Каждый пузырек воздуха, прикрепленный к паутине, вытесняет, как это известно из физики, равный объем воды.
Сетка, сотканная из паутины, постепенно освобождалась от воды, заполнялась воздухом, образуя своеобразный водолазный колокол.
Мы сидели на сучка подводного дерева, скрепленных паутиной, и видели прихотливые неожиданности подводного царства. Меж стволов, стеблей и ветвей мелькали тени каких-то животных. То плавно, то резко они рассекали воду. А длинные темно-зеленые травы вытягивались по течению, точно плыли и плыли куда-то…
— В этом колоколе мы можем пребывать спокойно, — сказал Думчев. — Понимаете ли вы, что это сооружение спасло нас от беды? И разве люди не подражали аргиронете, создавая свой водолазный колокол!
«Что за вздор!» хотел я сказать. Но вспомнил наш недавний разговор о цементе, вспомнил об обиде, которую я нанес Думчеву, и промолчал.
Он снова обратился ко мне, но я сослался на свое незнание водолазного дела.
Вынырнув из колокола, мы всплыли на спокойную гладь воды. А потом с большим трудом вскарабкались на обрывистый берег.

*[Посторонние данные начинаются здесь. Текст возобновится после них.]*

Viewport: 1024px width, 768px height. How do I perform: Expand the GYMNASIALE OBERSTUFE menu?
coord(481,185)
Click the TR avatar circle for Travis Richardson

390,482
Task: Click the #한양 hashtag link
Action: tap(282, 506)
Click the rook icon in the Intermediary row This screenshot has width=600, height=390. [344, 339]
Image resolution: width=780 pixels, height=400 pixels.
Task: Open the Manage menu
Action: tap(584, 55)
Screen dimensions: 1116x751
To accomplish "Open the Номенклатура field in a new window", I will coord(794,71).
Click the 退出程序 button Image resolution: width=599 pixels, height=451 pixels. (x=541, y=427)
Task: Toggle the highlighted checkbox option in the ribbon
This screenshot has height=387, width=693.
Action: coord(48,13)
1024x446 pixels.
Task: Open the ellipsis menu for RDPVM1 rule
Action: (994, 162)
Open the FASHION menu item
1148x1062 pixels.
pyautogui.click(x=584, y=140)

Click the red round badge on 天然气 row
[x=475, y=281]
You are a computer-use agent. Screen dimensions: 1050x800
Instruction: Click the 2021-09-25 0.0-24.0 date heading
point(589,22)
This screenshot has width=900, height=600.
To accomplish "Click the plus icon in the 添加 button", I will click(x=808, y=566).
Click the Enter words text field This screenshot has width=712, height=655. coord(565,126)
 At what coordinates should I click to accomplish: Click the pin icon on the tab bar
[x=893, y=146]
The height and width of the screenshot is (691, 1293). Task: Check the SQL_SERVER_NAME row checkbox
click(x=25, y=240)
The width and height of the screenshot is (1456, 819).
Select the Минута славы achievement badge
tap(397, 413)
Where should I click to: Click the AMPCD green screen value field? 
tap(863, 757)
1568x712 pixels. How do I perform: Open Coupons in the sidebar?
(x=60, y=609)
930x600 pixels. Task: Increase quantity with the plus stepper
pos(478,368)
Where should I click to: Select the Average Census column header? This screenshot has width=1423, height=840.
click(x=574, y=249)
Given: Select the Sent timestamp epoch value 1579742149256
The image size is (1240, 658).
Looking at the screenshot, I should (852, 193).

— Итак, начинаем охоту за скарабеями, — обратился ко мне Думчев. — Ведите же меня туда, откуда скарабеи покатили шар с нашей пилюлей.
Я всматривался.
Да, конечно, мы были на том самом берегу, где я потерял крупинку. Вот где-то здесь у меня была схватка с пауком. И с этого же берега меня столкнула гусеница-удав. И все же я не узнавал эти места.
— Не смущайтесь! Укажите же мне хоть направление, по которому вы шли из леса к этому потоку, — сказал Думчев.
Я повел было Думчева в ту сторону, где какой-то куст и стоящее рядом с ним дерево показались мне знакомыми. Подошел поближе и увидел, что ошибся. Проплутав по берегу, я убедился, что мне не найти дороги к той гряде холмов, за которую скарабеи укатили свой шар.
— Напрасное путешествие! — с горечью сказал Думчев.
Что же нам оставалось делать? Мы отыскали свой плот.
К счастью, он застрял у выступа берега. Без всяких-приключений мы вернулись обратно.
Всю дорогу Думчев молчал. Хорошо, что он не припомнил мне, как я смеялся над отсутствием топографического чутья у пчелы.
Когда мы вышли на берег, Думчев тихо сказал:
— В жилище халикодомы хранится одна пилюля — одна человекодоза. Вы ее примете и вернетесь к людям. Но сперва вы должны понять, что обитатели этой страны многое подсказывают человеку. Об этом вы должны рассказать людям.
Удрученный бесцельным путешествием, я не стал с ним спорить.